The moment we realised basic search wasn't enough

When we first built Findr, we thought a simple keyword search would do. Pick a city, pick a date, see what's available. Job done. But within the first month, we started hearing from users that something felt off. A filmmaker needed a space with specific ceiling heights. A yoga instructor wanted natural light but no reflective surfaces. A meeting organiser needed wifi, parking, and a kitchen. All reasonable requests. All things a space either has or doesn't.

The problem was clear: our search wasn't helping them disqualify unsuitable spaces quickly. Instead, it was dumping dozens of options on their screen, and they'd have to read every listing description to find out if it matched what they actually needed. That photographer messaging us? She wasn't an edge case. She was the rule.

We realised then that we weren't building a search engine; we were building a problem-solving tool. The job people hired Findr to do wasn't just 'show me spaces in London'. It was 'show me spaces in London that match my exact requirements, so I don't waste time on the wrong ones'.

What 'advanced' actually means to someone booking a studio

Advanced filters aren't fancy. They're precise. A renter looking for a photography studio doesn't care about general 'amenities' tags; they care about backdrops, natural light, wall colours, and whether the space allows flash. A theatre company needs stage dimensions, seating capacity, dressing rooms, and load-in access. A wellness instructor needs mirror availability, floor type, and acoustic quality. These aren't nice-to-haves. They're the difference between booking the right space and wasting a booking request on the wrong one.

When we rolled advanced filters into the Plus tier, we started adding specificity. Ceiling height. Square footage. Power outlets. WiFi quality. Storage. Access hours. Parking type. Natural light. We built them the way renters actually think about spaces, not the way landlords traditionally advertised them.

What surprised us was how often users told us that narrow filters actually made them feel more confident. One event organiser said it was like the difference between a real estate agent showing you ten random houses and one showing you three houses that actually fit your criteria. Three options you can properly compare felt more manageable than fifty you couldn't.

Why this matters more than you'd think

Every booking request a renter makes on Findr costs them something. Our free plan gives you three per month. That's three chances to describe what you need, contact a host, and negotiate. Blow those three on spaces that don't actually work, and you're out for the month. The stakes are real.

For hosts, it's the inverse problem. A host with a small studio doesn't want inquiry requests from people looking for a fifty-person event space. They want qualified interest. When renters can filter properly before they book, hosts get fewer irrelevant inquiries and more genuine bookings. Both sides win.

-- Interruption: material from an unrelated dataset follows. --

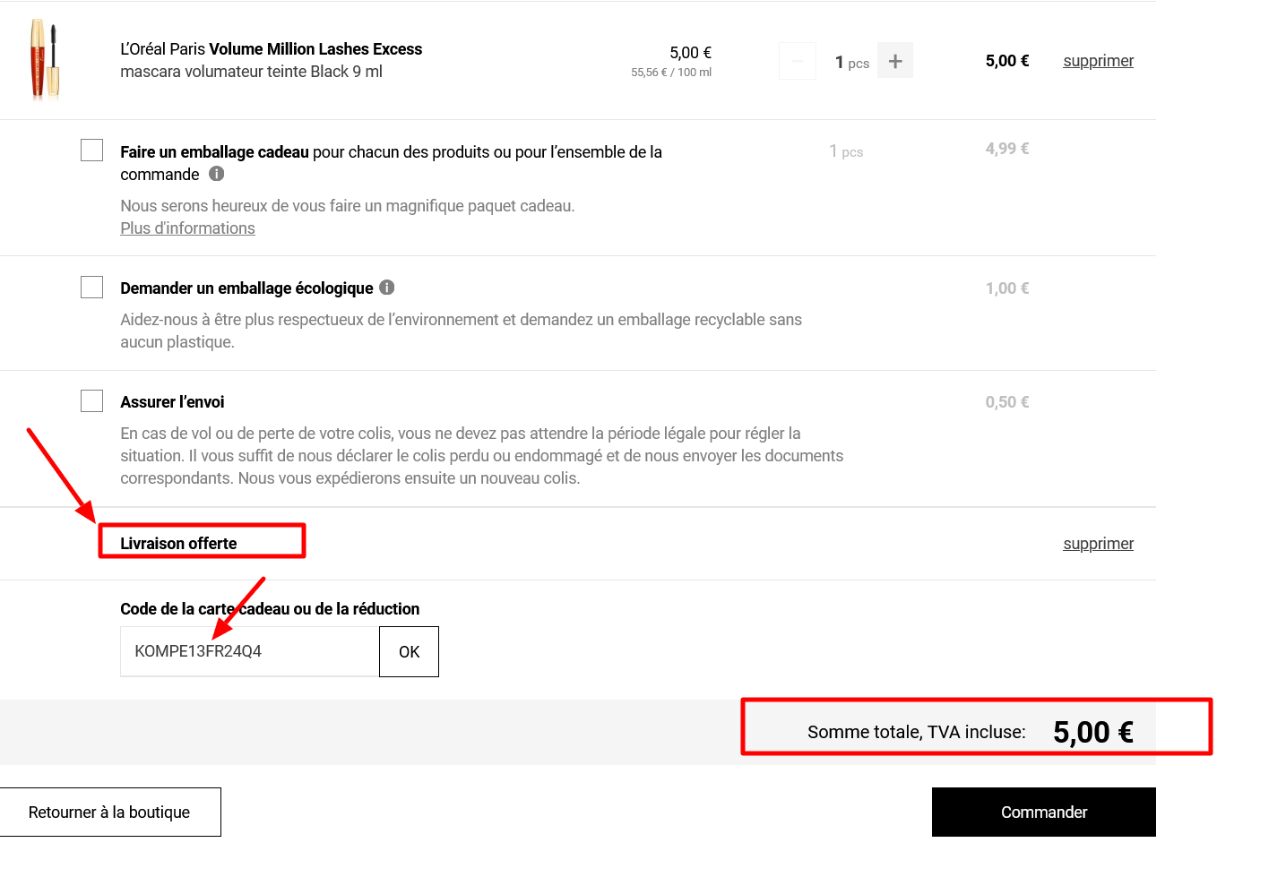
Task: Open info tooltip for emballage écologique
Action: tap(386, 288)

We built advanced filters because the friction was real. It's one thing to scroll through pretty photos. It's another to know before you click 'contact host' whether that space actually has what you need. The filters turned browsing into genuine search. They made the marketplace work.

The filters live in the Plus tier for a reason

We keep advanced filters behind the Plus tier, alongside natural-language search. Not to gatekeep, but because they're genuinely more valuable when you use them. Someone browsing for free is often just exploring what's out there. They might not have a specific brief yet. But the moment you know exactly what you're looking for - you need that studio Thursday evening with a cyc backdrop and power for four workstations - those filters save you time and money. They're a tool for serious seekers.

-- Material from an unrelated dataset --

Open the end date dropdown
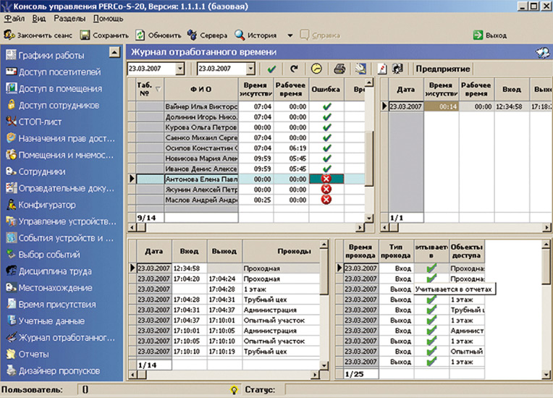pos(250,69)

The free tier still lets you browse. You can still scroll, see photos, read descriptions. But the moment your search gets specific, the Plus tier pays for itself by eliminating wasted booking requests and finding you matches faster.

What changed after we shipped them

Two things shifted. First, our booking completion rate improved. Renters who used advanced filters to narrow their search were more likely to actually book and less likely to cancel. They'd already confirmed the space matched their brief before they contacted the host. Fewer surprises. Second, hosts started reporting higher-quality inquiries. When someone filters specifically, they usually know what they want, and the conversation moves faster from inquiry to confirmation.

We also stopped seeing that frustrated photographer message pattern. Not completely, of course - no search is perfect - but the tone changed. People weren't emailing us saying 'your search is broken'. They were asking if we could add a filter for a specific feature, which meant they'd already found something useful in what we had.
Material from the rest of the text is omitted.